-- Opening Marker --

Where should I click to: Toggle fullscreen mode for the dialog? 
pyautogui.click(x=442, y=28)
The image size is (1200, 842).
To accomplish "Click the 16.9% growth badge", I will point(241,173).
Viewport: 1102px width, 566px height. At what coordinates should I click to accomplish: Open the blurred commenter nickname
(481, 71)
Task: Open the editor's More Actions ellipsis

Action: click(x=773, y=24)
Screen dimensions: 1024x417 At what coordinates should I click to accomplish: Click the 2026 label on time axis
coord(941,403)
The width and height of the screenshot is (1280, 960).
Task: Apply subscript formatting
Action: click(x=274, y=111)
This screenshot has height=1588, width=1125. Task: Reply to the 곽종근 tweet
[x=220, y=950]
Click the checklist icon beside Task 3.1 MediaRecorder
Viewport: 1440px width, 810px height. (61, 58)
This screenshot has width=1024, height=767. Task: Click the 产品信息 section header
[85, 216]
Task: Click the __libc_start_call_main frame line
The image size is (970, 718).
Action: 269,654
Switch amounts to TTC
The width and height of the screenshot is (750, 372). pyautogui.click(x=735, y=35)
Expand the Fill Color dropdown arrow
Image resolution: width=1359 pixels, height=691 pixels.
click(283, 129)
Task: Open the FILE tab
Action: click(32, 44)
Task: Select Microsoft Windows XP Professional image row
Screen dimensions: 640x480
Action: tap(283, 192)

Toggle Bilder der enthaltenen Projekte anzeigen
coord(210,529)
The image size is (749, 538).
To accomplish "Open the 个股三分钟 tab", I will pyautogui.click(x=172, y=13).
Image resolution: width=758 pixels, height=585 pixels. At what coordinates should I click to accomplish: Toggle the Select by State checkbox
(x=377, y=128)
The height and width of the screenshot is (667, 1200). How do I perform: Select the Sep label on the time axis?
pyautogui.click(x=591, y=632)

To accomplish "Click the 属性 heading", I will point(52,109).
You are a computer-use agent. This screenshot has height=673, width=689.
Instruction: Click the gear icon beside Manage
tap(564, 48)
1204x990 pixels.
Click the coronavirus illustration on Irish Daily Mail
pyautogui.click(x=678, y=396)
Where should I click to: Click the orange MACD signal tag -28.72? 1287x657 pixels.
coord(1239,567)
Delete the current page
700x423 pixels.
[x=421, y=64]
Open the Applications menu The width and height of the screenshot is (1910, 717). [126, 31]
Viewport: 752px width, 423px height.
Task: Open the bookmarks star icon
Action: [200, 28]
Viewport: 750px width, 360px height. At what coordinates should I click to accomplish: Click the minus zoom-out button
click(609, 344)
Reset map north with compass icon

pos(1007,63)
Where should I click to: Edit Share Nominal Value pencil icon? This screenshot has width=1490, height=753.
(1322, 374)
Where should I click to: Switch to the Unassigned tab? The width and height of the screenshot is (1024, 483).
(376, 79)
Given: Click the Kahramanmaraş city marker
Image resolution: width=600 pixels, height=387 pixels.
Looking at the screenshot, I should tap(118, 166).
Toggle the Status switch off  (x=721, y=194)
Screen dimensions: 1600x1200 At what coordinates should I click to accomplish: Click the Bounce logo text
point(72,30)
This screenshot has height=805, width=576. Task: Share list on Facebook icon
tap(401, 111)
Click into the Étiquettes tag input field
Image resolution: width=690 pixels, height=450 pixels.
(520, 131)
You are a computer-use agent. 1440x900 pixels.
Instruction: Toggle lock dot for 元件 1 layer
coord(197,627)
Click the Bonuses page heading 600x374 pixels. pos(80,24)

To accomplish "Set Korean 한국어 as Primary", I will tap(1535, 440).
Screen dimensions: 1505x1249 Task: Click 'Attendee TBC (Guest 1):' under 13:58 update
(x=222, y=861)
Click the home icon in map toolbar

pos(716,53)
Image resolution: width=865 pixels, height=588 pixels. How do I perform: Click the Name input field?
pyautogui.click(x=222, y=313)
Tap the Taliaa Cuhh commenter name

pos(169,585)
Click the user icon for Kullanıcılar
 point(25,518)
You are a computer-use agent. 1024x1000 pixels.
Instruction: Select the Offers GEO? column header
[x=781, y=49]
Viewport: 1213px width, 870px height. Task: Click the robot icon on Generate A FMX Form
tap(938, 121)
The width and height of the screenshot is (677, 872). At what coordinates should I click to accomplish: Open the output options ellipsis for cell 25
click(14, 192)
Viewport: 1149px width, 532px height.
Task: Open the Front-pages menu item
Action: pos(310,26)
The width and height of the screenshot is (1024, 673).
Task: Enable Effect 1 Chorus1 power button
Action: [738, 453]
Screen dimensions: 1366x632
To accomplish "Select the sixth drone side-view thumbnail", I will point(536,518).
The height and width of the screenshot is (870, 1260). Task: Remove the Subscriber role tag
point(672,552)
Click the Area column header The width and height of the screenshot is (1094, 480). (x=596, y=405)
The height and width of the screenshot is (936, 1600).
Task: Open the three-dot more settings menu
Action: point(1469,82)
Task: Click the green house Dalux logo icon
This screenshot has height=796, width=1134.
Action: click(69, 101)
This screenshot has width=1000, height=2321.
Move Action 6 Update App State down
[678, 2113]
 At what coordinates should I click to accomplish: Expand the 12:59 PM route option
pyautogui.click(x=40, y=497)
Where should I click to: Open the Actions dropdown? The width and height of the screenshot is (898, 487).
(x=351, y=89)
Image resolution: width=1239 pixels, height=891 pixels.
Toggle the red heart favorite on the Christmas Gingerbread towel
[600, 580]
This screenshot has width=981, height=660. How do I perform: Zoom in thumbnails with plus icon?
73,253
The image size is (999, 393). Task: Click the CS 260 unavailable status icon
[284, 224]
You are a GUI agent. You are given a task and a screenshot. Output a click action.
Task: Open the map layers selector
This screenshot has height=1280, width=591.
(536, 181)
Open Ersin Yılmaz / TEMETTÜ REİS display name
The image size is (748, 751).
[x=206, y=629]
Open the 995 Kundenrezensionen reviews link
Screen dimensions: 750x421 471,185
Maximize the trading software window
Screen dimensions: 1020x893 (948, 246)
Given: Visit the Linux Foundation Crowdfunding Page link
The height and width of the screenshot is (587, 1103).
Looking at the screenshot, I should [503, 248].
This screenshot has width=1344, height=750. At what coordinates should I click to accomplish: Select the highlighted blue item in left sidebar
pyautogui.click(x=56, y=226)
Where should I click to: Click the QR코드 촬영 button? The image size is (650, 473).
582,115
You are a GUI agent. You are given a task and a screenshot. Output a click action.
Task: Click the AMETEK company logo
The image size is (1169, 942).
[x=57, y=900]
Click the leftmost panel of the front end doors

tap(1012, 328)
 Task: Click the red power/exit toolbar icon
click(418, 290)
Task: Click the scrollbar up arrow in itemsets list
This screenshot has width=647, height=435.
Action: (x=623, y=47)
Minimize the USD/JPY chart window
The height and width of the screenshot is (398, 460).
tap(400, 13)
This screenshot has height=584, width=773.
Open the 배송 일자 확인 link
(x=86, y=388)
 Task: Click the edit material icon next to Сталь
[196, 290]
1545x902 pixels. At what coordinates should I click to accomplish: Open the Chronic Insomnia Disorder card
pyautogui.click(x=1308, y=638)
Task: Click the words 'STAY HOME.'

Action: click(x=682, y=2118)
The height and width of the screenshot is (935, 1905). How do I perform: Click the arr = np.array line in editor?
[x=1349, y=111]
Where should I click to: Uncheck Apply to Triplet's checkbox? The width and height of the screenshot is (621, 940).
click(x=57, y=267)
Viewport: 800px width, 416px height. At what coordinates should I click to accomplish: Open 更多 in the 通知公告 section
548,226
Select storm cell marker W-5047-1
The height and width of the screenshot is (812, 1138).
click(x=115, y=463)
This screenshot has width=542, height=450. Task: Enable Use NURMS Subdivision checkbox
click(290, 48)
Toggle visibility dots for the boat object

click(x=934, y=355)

-- Closing Marker --

**WHAT THE TASK REQUIRES**
After locating the line holding "This screenshot has height=796, width=1134." above, output exactly that line and every line after it through the line holding "Given: Visit the". Include nothing else.

**SOLUTION BELOW**
This screenshot has height=796, width=1134.
Action: click(69, 101)
This screenshot has width=1000, height=2321.
Move Action 6 Update App State down
[678, 2113]
 At what coordinates should I click to accomplish: Expand the 12:59 PM route option
pyautogui.click(x=40, y=497)
Where should I click to: Open the Actions dropdown? The width and height of the screenshot is (898, 487).
(x=351, y=89)
Image resolution: width=1239 pixels, height=891 pixels.
Toggle the red heart favorite on the Christmas Gingerbread towel
[600, 580]
This screenshot has width=981, height=660. How do I perform: Zoom in thumbnails with plus icon?
73,253
The image size is (999, 393). Task: Click the CS 260 unavailable status icon
[284, 224]
You are a GUI agent. You are given a task and a screenshot. Output a click action.
Task: Open the map layers selector
This screenshot has height=1280, width=591.
(536, 181)
Open Ersin Yılmaz / TEMETTÜ REİS display name
The image size is (748, 751).
[x=206, y=629]
Open the 995 Kundenrezensionen reviews link
Screen dimensions: 750x421 471,185
Maximize the trading software window
Screen dimensions: 1020x893 (948, 246)
Given: Visit the Linux Foundation Crowdfunding Page link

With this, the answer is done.